Although these words have become prophetic for the whole of Zimbabwe today, they primarily applied to the situation of Matabeleland and part of Midlands at the time they were uttered. It was now the majority rule that was intolerant and scared of the minority groups and their opposition. The majority ethnic group assumed a new status that resembles a form of ‘internal colonialism’ (Mabhena 2014). How applicable could these words be in a context such as this (Diat 2015):

[T]his form of government is not exactly majority rule, but approximates it. Does a majority still deserve the name when it crushes racial, religious, and political minorities with the help of oppressive laws? (p. 179)

In a way, it was a replication of the oppressive system that characterised the Zimbabwean political landscape under the colonial regime. This had serious political, cultural and socio-economic repercussions in Matabeleland. There are human rights abuses, sporadic outbreaks of political violence and an ongoing socio-economic crisis. These are the realities of this independent, democratic country. What has been and, to a lesser extent, still happening is because independence is attributed to unresolved differences and conflicts that preceded independence.

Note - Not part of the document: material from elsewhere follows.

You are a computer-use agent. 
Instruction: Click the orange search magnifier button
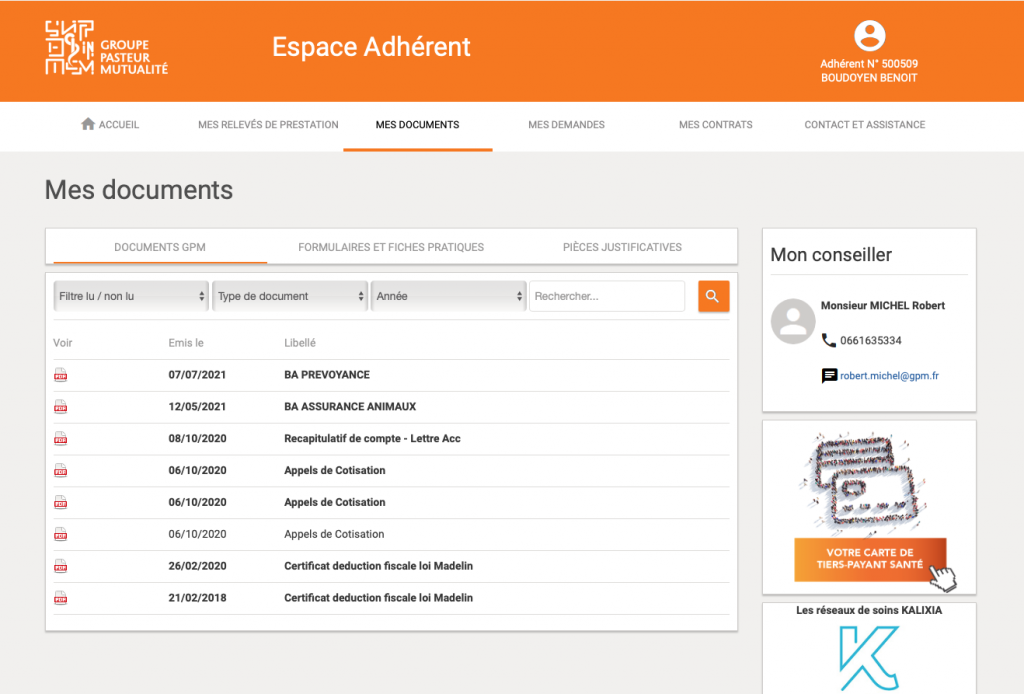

Mutanda (1984:xi) describes the population as ‘a divided, confused and frightened people, led by a divided, confused and frightened government’. Therefore, the need for healing history with culmination of healing a nation is most appropriate and relevant if reconciliation, justice and peace are to be achieved. According to Nkomo (1984):

[I]n the old, pre-colonial days the territories of each of the peoples in the land were defined only by custom: their vagueness led raids and counter-raids in search of cattle, food or women. Now there was no reason why all of us should not unite and develop an unquestioned sense of national identity. (p. 7)

Therefore, the pre-colonial era rivalries could not be reasonably used to determine people’s present relationships because of their ‘vagueness’. There should not even be an oversight that the benefit of the colonial government ‘was that it defined, once for all, our national borders’ (Nkomo 1984:7).

Within ‘our national borders’, Zimbabweans are one and there is greatness in unity. The ZCBC (2011:3) warns that ‘the evolving trends in our country are worrying and, if not corrected, can lead to our loss of nationhood, the disintegration of our society …’. Although this is in reference to the broader context of the country, it is not irrelevant to the scenario in Matabeleland. The legacy of regional divisions and conflicts needs healing and this will eventually heal the nation. The Church’s prophetic practical pastoral ministry of care can play a pivotal role in these pertinent processes. According to Diat (2015:188), the Church ‘is in favour of progress if it promotes the real good of mankind [sic] …’ This recognition and acknowledgement of the church’s role with regard to the social issues of injustice motivates this investigation that proposes a practical theological approach for solutions.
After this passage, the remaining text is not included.